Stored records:
========

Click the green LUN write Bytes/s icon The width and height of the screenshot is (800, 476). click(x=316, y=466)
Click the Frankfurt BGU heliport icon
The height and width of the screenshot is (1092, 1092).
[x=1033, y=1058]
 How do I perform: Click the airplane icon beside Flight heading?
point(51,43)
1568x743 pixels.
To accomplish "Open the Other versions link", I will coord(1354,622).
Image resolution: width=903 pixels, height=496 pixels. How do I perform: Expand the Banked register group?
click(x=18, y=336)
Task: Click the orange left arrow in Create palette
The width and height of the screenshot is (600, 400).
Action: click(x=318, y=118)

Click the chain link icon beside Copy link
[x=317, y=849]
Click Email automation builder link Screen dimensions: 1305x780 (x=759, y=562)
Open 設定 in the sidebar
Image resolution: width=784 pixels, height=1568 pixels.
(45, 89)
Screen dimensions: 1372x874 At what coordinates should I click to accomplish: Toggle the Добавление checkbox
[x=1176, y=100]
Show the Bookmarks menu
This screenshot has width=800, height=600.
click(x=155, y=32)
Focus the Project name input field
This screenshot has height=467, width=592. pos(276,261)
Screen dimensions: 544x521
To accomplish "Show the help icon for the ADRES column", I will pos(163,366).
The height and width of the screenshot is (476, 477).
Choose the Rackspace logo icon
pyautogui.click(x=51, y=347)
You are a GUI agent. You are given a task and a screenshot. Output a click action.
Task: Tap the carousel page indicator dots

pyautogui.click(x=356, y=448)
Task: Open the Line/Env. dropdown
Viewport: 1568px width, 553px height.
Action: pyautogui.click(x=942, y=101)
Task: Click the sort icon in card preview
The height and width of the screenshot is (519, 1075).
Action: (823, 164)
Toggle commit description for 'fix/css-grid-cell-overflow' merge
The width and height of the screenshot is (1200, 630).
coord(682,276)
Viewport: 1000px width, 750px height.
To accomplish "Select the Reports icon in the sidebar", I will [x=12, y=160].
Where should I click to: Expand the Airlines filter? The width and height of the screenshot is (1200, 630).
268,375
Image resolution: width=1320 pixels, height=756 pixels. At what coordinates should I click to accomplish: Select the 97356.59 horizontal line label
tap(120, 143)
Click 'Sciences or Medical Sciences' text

========

## What is expected
Copy out the records above exactly.

## Expected output
Click the green LUN write Bytes/s icon The width and height of the screenshot is (800, 476). click(x=316, y=466)
Click the Frankfurt BGU heliport icon
The height and width of the screenshot is (1092, 1092).
[x=1033, y=1058]
 How do I perform: Click the airplane icon beside Flight heading?
point(51,43)
1568x743 pixels.
To accomplish "Open the Other versions link", I will coord(1354,622).
Image resolution: width=903 pixels, height=496 pixels. How do I perform: Expand the Banked register group?
click(x=18, y=336)
Task: Click the orange left arrow in Create palette
The width and height of the screenshot is (600, 400).
Action: click(x=318, y=118)

Click the chain link icon beside Copy link
[x=317, y=849]
Click Email automation builder link Screen dimensions: 1305x780 (x=759, y=562)
Open 設定 in the sidebar
Image resolution: width=784 pixels, height=1568 pixels.
(45, 89)
Screen dimensions: 1372x874 At what coordinates should I click to accomplish: Toggle the Добавление checkbox
[x=1176, y=100]
Show the Bookmarks menu
This screenshot has width=800, height=600.
click(x=155, y=32)
Focus the Project name input field
This screenshot has height=467, width=592. pos(276,261)
Screen dimensions: 544x521
To accomplish "Show the help icon for the ADRES column", I will pos(163,366).
The height and width of the screenshot is (476, 477).
Choose the Rackspace logo icon
pyautogui.click(x=51, y=347)
You are a GUI agent. You are given a task and a screenshot. Output a click action.
Task: Tap the carousel page indicator dots

pyautogui.click(x=356, y=448)
Task: Open the Line/Env. dropdown
Viewport: 1568px width, 553px height.
Action: pyautogui.click(x=942, y=101)
Task: Click the sort icon in card preview
The height and width of the screenshot is (519, 1075).
Action: (823, 164)
Toggle commit description for 'fix/css-grid-cell-overflow' merge
The width and height of the screenshot is (1200, 630).
coord(682,276)
Viewport: 1000px width, 750px height.
To accomplish "Select the Reports icon in the sidebar", I will [x=12, y=160].
Where should I click to: Expand the Airlines filter? The width and height of the screenshot is (1200, 630).
268,375
Image resolution: width=1320 pixels, height=756 pixels. At what coordinates should I click to accomplish: Select the 97356.59 horizontal line label
tap(120, 143)
Click 'Sciences or Medical Sciences' text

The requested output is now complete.